(TASK DETAILS) Please copy out all the records below, swapping "Find the location of" for "Determine the position of" everywhere it occurs and changing nothing else.
BEGIN EXTRACTED DATA
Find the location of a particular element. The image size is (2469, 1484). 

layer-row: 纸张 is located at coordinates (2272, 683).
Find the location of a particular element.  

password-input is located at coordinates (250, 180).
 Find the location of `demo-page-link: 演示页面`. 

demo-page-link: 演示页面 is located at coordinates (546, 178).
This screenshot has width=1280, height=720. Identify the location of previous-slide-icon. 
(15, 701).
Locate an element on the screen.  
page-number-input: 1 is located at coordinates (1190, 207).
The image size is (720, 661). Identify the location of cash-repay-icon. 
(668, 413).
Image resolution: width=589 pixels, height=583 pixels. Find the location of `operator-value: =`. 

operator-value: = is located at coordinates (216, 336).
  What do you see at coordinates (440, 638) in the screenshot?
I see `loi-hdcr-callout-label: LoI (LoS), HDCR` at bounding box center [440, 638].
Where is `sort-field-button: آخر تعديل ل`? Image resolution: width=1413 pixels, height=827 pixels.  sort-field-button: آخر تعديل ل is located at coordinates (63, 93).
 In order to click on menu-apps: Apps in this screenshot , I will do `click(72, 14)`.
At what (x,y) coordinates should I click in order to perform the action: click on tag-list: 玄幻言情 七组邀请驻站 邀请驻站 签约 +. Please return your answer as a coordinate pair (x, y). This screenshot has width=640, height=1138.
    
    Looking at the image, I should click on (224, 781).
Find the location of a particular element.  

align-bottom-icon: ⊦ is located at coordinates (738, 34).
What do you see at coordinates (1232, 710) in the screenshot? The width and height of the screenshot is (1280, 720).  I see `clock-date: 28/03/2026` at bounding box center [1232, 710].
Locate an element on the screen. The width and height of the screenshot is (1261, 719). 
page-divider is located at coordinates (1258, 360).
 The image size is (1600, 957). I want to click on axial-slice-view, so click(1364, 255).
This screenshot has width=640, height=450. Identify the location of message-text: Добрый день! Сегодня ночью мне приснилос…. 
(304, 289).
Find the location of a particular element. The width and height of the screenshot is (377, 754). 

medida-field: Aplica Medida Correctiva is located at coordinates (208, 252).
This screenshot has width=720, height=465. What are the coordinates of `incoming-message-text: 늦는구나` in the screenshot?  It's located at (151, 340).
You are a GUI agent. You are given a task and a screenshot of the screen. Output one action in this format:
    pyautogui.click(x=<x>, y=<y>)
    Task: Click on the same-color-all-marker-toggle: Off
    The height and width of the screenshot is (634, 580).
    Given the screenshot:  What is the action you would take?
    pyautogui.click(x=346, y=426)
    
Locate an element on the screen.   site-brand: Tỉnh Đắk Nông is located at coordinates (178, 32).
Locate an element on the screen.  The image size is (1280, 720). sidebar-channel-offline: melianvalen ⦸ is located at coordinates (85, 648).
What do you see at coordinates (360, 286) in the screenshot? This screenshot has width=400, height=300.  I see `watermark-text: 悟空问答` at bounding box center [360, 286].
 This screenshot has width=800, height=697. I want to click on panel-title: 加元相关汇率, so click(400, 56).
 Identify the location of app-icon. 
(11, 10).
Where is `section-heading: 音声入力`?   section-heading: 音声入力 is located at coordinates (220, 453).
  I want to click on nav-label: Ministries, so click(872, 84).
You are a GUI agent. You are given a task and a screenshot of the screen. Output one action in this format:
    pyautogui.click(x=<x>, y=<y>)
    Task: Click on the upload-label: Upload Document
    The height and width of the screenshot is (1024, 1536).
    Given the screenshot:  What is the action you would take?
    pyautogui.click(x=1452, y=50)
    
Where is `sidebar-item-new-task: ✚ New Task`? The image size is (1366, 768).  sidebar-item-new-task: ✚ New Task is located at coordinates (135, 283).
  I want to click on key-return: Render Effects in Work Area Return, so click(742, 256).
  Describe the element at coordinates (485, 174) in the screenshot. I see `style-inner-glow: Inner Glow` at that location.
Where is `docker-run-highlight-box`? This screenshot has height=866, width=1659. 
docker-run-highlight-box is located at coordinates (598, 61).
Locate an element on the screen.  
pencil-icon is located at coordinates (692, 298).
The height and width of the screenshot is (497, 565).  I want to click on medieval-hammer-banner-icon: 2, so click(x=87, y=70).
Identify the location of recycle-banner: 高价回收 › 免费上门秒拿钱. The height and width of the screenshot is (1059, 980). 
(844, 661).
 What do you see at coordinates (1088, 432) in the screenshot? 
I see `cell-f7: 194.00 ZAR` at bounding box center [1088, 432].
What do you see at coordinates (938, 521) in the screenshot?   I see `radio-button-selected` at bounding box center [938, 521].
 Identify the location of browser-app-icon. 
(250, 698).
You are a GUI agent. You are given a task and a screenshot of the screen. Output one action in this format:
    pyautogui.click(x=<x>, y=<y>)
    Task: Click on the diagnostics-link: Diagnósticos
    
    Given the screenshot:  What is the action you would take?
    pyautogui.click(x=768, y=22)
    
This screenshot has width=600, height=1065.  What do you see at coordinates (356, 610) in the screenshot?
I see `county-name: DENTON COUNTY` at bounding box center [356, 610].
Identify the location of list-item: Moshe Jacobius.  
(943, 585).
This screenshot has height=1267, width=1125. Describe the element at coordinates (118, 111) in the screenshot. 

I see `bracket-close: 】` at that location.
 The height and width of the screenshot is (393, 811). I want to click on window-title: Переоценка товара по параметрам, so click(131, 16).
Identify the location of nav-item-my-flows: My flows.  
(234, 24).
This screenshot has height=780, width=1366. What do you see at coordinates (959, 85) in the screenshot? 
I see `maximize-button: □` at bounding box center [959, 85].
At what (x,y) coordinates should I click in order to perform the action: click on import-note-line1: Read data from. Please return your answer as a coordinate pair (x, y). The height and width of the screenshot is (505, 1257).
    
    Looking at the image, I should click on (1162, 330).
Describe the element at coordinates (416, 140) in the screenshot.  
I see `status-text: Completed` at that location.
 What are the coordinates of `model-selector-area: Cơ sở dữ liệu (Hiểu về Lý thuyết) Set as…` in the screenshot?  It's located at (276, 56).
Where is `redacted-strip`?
END EXTRACTED DATA
(RESPONSE TO THIS TASK)
Determine the position of a particular element. The image size is (2469, 1484). 

layer-row: 纸张 is located at coordinates (2272, 683).
Determine the position of a particular element.  

password-input is located at coordinates (250, 180).
 Determine the position of `demo-page-link: 演示页面`. 

demo-page-link: 演示页面 is located at coordinates (546, 178).
This screenshot has width=1280, height=720. Identify the location of previous-slide-icon. 
(15, 701).
Locate an element on the screen.  
page-number-input: 1 is located at coordinates (1190, 207).
The image size is (720, 661). Identify the location of cash-repay-icon. 
(668, 413).
Image resolution: width=589 pixels, height=583 pixels. Determine the position of `operator-value: =`. 

operator-value: = is located at coordinates (216, 336).
  What do you see at coordinates (440, 638) in the screenshot?
I see `loi-hdcr-callout-label: LoI (LoS), HDCR` at bounding box center [440, 638].
Where is `sort-field-button: آخر تعديل ل`? Image resolution: width=1413 pixels, height=827 pixels.  sort-field-button: آخر تعديل ل is located at coordinates (63, 93).
 In order to click on menu-apps: Apps in this screenshot , I will do `click(72, 14)`.
At what (x,y) coordinates should I click in order to perform the action: click on tag-list: 玄幻言情 七组邀请驻站 邀请驻站 签约 +. Please return your answer as a coordinate pair (x, y). This screenshot has width=640, height=1138.
    
    Looking at the image, I should click on (224, 781).
Determine the position of a particular element.  

align-bottom-icon: ⊦ is located at coordinates (738, 34).
What do you see at coordinates (1232, 710) in the screenshot? The width and height of the screenshot is (1280, 720).  I see `clock-date: 28/03/2026` at bounding box center [1232, 710].
Locate an element on the screen. The width and height of the screenshot is (1261, 719). 
page-divider is located at coordinates (1258, 360).
 The image size is (1600, 957). I want to click on axial-slice-view, so click(1364, 255).
This screenshot has width=640, height=450. Identify the location of message-text: Добрый день! Сегодня ночью мне приснилос…. 
(304, 289).
Determine the position of a particular element. The width and height of the screenshot is (377, 754). 

medida-field: Aplica Medida Correctiva is located at coordinates (208, 252).
This screenshot has width=720, height=465. What are the coordinates of `incoming-message-text: 늦는구나` in the screenshot?  It's located at (151, 340).
You are a GUI agent. You are given a task and a screenshot of the screen. Output one action in this format:
    pyautogui.click(x=<x>, y=<y>)
    Task: Click on the same-color-all-marker-toggle: Off
    The height and width of the screenshot is (634, 580).
    Given the screenshot:  What is the action you would take?
    pyautogui.click(x=346, y=426)
    
Locate an element on the screen.   site-brand: Tỉnh Đắk Nông is located at coordinates (178, 32).
Locate an element on the screen.  The image size is (1280, 720). sidebar-channel-offline: melianvalen ⦸ is located at coordinates (85, 648).
What do you see at coordinates (360, 286) in the screenshot? This screenshot has width=400, height=300.  I see `watermark-text: 悟空问答` at bounding box center [360, 286].
 This screenshot has width=800, height=697. I want to click on panel-title: 加元相关汇率, so click(400, 56).
 Identify the location of app-icon. 
(11, 10).
Where is `section-heading: 音声入力`?   section-heading: 音声入力 is located at coordinates (220, 453).
  I want to click on nav-label: Ministries, so click(872, 84).
You are a GUI agent. You are given a task and a screenshot of the screen. Output one action in this format:
    pyautogui.click(x=<x>, y=<y>)
    Task: Click on the upload-label: Upload Document
    The height and width of the screenshot is (1024, 1536).
    Given the screenshot:  What is the action you would take?
    pyautogui.click(x=1452, y=50)
    
Where is `sidebar-item-new-task: ✚ New Task`? The image size is (1366, 768).  sidebar-item-new-task: ✚ New Task is located at coordinates (135, 283).
  I want to click on key-return: Render Effects in Work Area Return, so click(742, 256).
  Describe the element at coordinates (485, 174) in the screenshot. I see `style-inner-glow: Inner Glow` at that location.
Where is `docker-run-highlight-box`? This screenshot has height=866, width=1659. 
docker-run-highlight-box is located at coordinates (598, 61).
Locate an element on the screen.  
pencil-icon is located at coordinates (692, 298).
The height and width of the screenshot is (497, 565).  I want to click on medieval-hammer-banner-icon: 2, so click(x=87, y=70).
Identify the location of recycle-banner: 高价回收 › 免费上门秒拿钱. The height and width of the screenshot is (1059, 980). 
(844, 661).
 What do you see at coordinates (1088, 432) in the screenshot? 
I see `cell-f7: 194.00 ZAR` at bounding box center [1088, 432].
What do you see at coordinates (938, 521) in the screenshot?   I see `radio-button-selected` at bounding box center [938, 521].
 Identify the location of browser-app-icon. 
(250, 698).
You are a GUI agent. You are given a task and a screenshot of the screen. Output one action in this format:
    pyautogui.click(x=<x>, y=<y>)
    Task: Click on the diagnostics-link: Diagnósticos
    
    Given the screenshot:  What is the action you would take?
    pyautogui.click(x=768, y=22)
    
This screenshot has width=600, height=1065.  What do you see at coordinates (356, 610) in the screenshot?
I see `county-name: DENTON COUNTY` at bounding box center [356, 610].
Identify the location of list-item: Moshe Jacobius.  
(943, 585).
This screenshot has height=1267, width=1125. Describe the element at coordinates (118, 111) in the screenshot. 

I see `bracket-close: 】` at that location.
 The height and width of the screenshot is (393, 811). I want to click on window-title: Переоценка товара по параметрам, so click(131, 16).
Identify the location of nav-item-my-flows: My flows.  
(234, 24).
This screenshot has height=780, width=1366. What do you see at coordinates (959, 85) in the screenshot? 
I see `maximize-button: □` at bounding box center [959, 85].
At what (x,y) coordinates should I click in order to perform the action: click on import-note-line1: Read data from. Please return your answer as a coordinate pair (x, y). The height and width of the screenshot is (505, 1257).
    
    Looking at the image, I should click on (1162, 330).
Describe the element at coordinates (416, 140) in the screenshot.  
I see `status-text: Completed` at that location.
 What are the coordinates of `model-selector-area: Cơ sở dữ liệu (Hiểu về Lý thuyết) Set as…` in the screenshot?  It's located at (276, 56).
Where is `redacted-strip`?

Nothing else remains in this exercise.